DATA:

● ● ●

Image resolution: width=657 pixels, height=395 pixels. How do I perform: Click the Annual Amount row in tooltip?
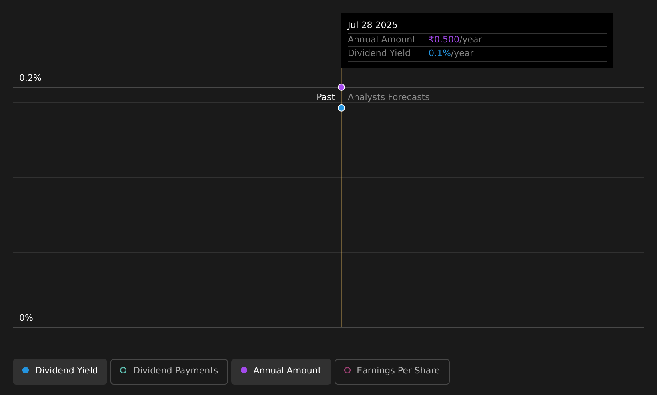point(477,40)
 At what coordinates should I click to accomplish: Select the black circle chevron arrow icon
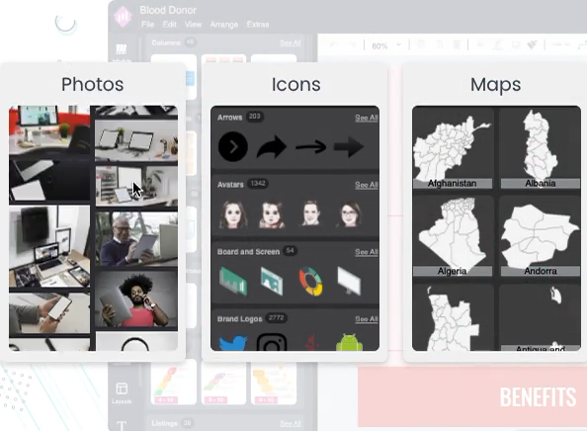233,146
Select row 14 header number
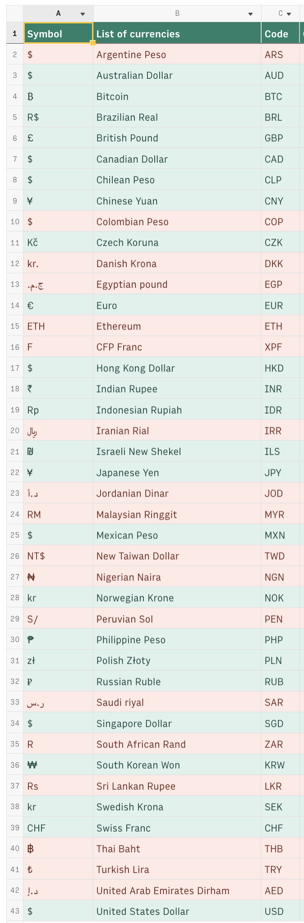This screenshot has width=304, height=923. pos(15,305)
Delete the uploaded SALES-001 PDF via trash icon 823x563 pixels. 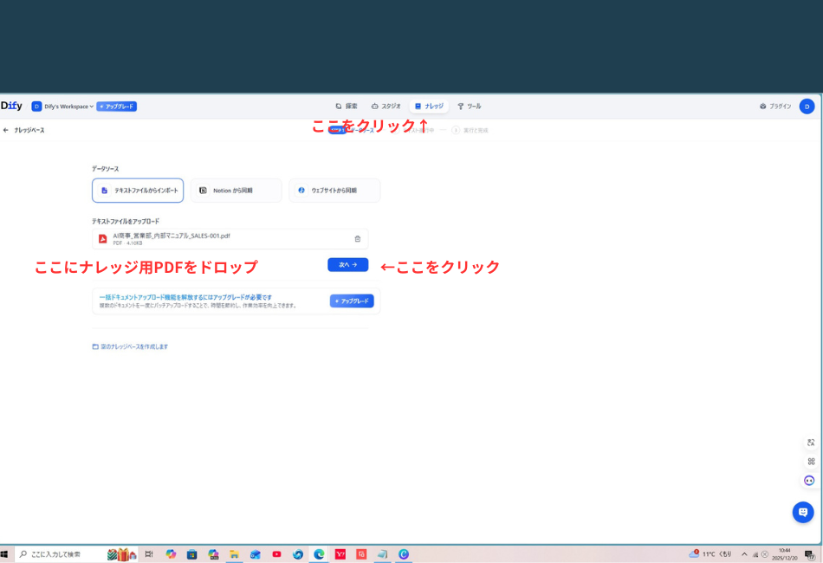[357, 237]
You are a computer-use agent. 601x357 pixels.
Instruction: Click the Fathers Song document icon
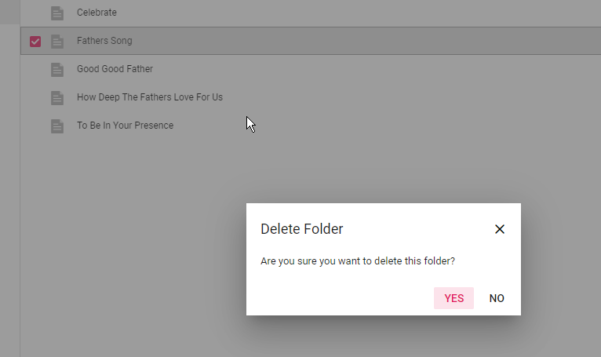click(x=57, y=42)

● ● ●

WORK REQUEST:
Set down word for word, from the line that contains "You are a computer-use agent. 601x357 pixels." to the end of the listing above, every line and no picture.

EXERCISE ANSWER:
You are a computer-use agent. 601x357 pixels.
Instruction: Click the Fathers Song document icon
click(x=57, y=42)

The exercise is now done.